COMMENTARY | The annual giving out of end-of-the-year class awards is one I looked forward to as a teacher. I enjoyed coming up with creative ways to honor student achievements. My students loved the ceremonial pomp and circumstance. It required so very little effort on my part to make students feel special.
I assumed it was understood that classroom awards should be positive. Apparently for "Ms. Plowman," the Arizona third-grade teacher who gave Cassandra Garcia a "Catastrophe Award," it's not.
The Tucson, Ariz., Desert Springs Academy teacher (presumably a licensed professional) also doesn't understand that awards shouldn't be snarky little digs at students. ABC News Blogs says that on the child's pretty little certificate under the words "You're Tops!" the teacher wrote in "for most excuses for not having homework."

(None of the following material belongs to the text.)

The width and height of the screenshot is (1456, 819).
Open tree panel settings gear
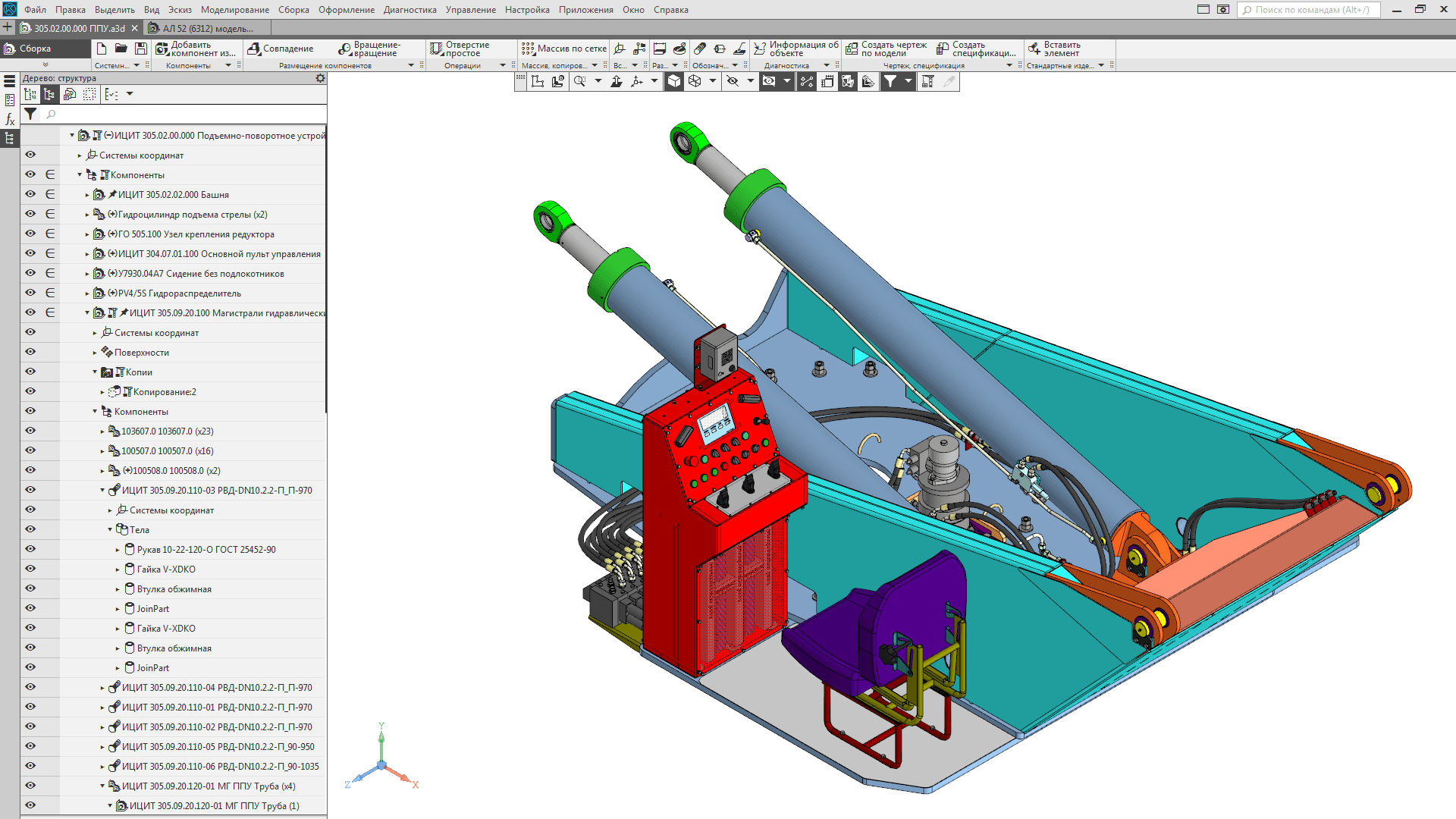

The teacher signed, dated and even added a kitschy like smiley face. Ouch. That's a weirdly hurtful juxtaposition with what's supposed to be a pat on the back. Sounds more like a mock award from an office booze bash.
Cassandra's mom Christina Valdez was rightly upset. Mom said she didn't know her daughter wasn't turning in homework or that she had been enrolled in an after-school homework program. Mom seems to have dropped the ball a little on her end, but schools should keep parents apprised of these things.
None of that is any excuse for the teacher's crass, juvenile joke. Awards are supposed to reward, not shame. It makes me sad and angry to think of poor little Cassandra watching the other children getting their warm fuzzies as she gets a smart-aleck cold slap. Mom says the class laughed at the child. That makes my blood boil.
Worse yet, when mom complained, she said the principal called it a joke. Some joke. I doubt Cassandra was laughing. Adults should know that jokes made at others' expense aren't funny. They're cruel. Schools decry student bullying but allow teachers to do it?
Even if the child never turned her homework in the teacher should have been professional enough to find out why. Even if Cassandra had every excuse in the book the teacher should have been mature enough not to make a jest out of it.
I think teacher deserves the "Tacky Award" for most pathetic excuses for classroom failure.